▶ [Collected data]
───

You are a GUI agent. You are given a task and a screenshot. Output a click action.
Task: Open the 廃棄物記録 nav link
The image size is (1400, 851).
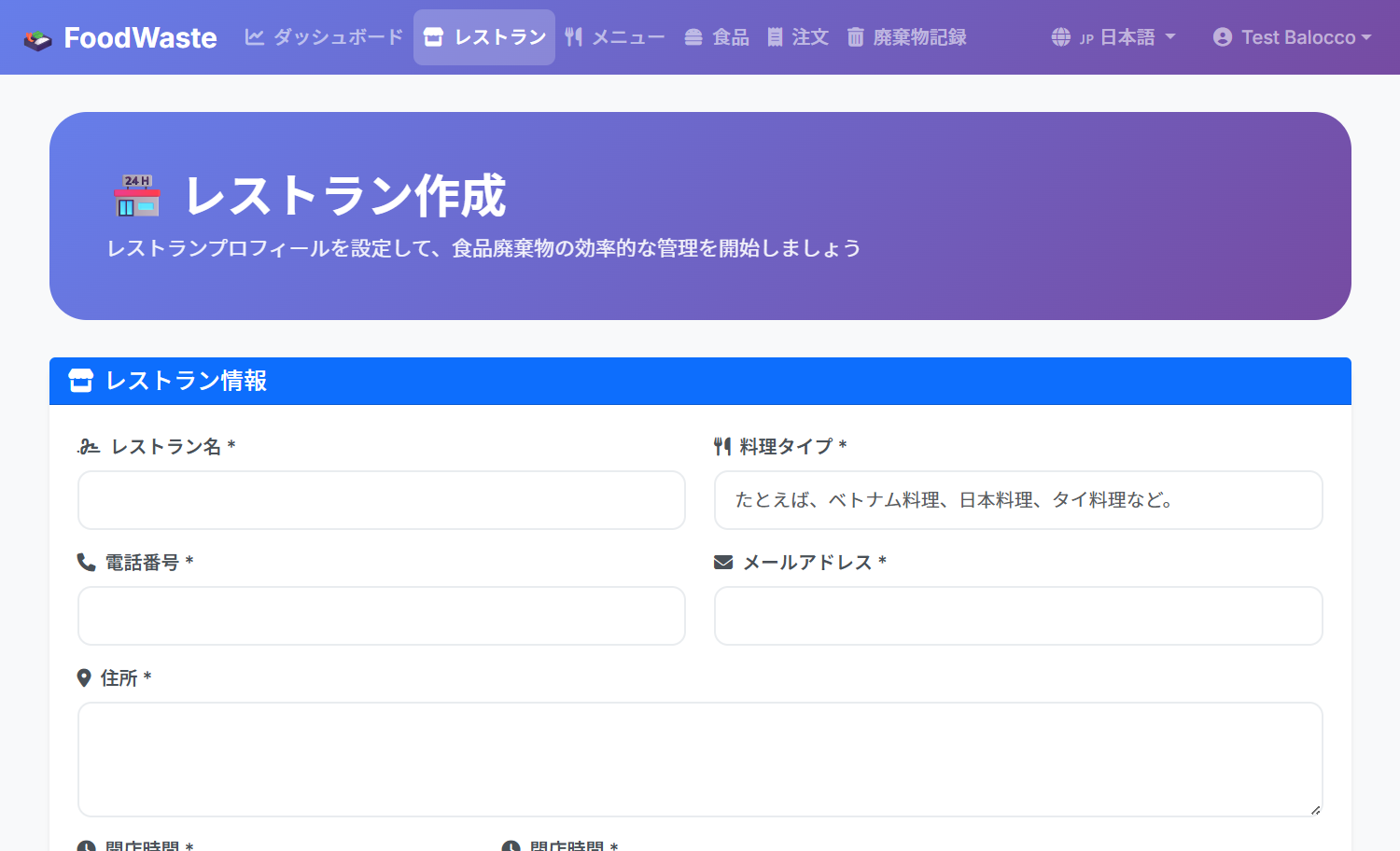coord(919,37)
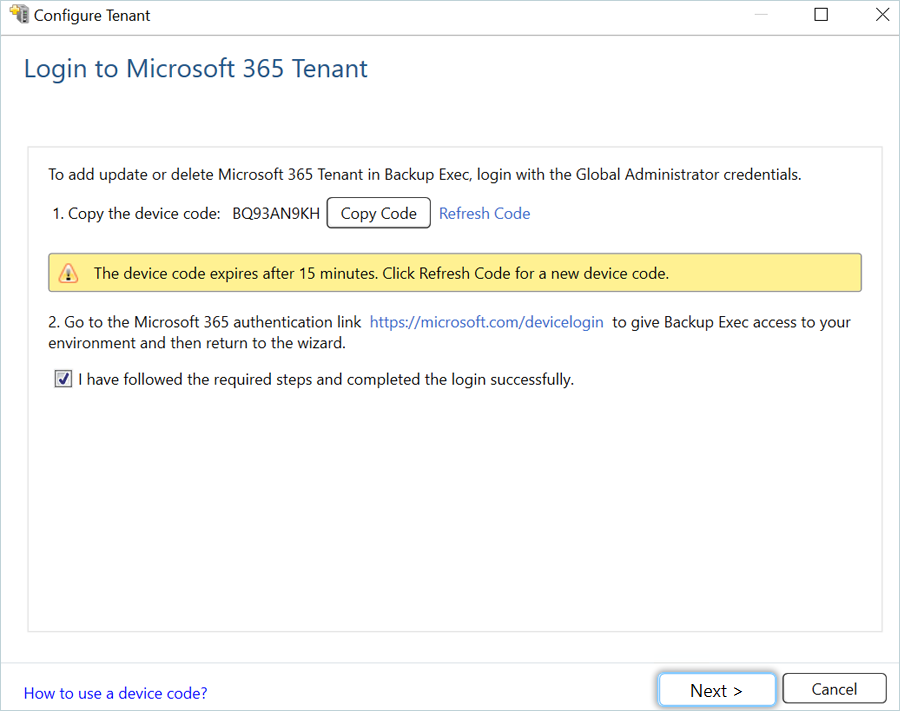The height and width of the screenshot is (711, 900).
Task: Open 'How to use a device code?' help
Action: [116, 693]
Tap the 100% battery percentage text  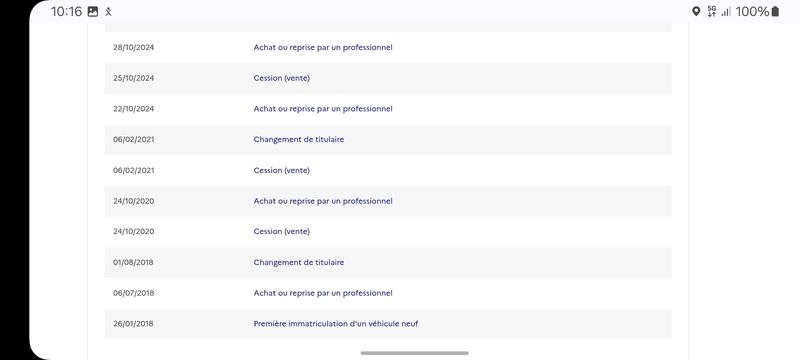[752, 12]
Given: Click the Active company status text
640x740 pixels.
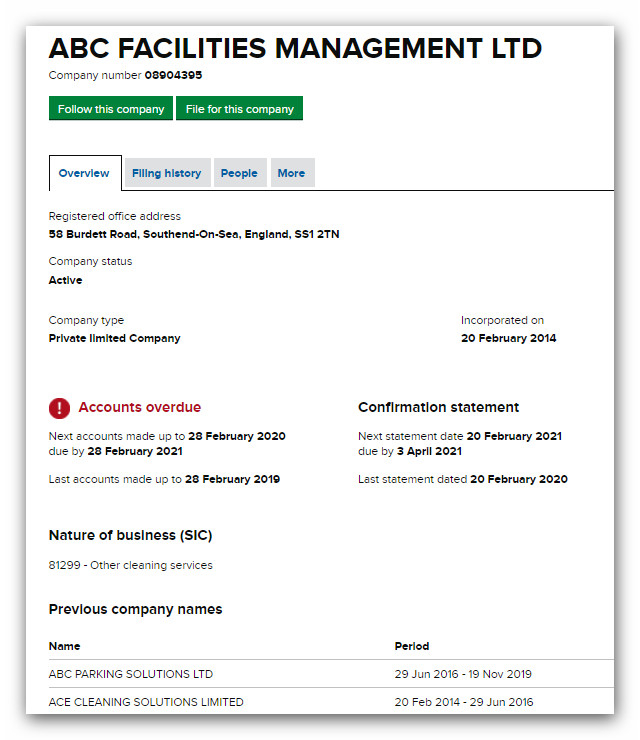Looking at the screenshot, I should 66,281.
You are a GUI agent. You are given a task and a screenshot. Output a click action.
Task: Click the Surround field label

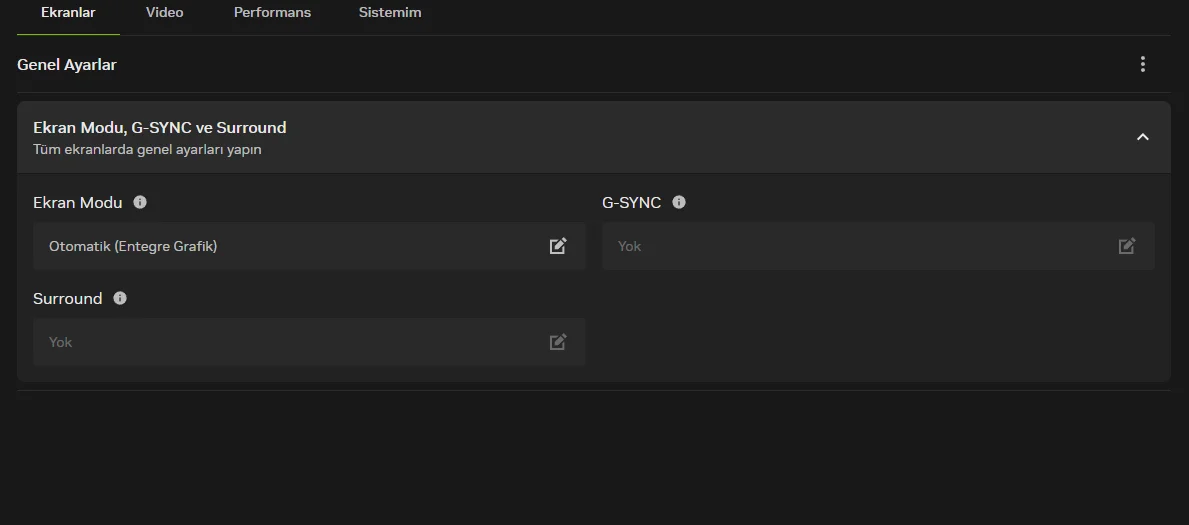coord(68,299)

───

▶ [Exercise]
Repeat exactly and only the lines from the one holding "640x740 pixels." through the final line of the entries; no pictures.

▶ [Solution to the problem]
640x740 pixels.
Looking at the screenshot, I should 66,281.
You are a GUI agent. You are given a task and a screenshot. Output a click action.
Task: Click the Surround field label

coord(68,299)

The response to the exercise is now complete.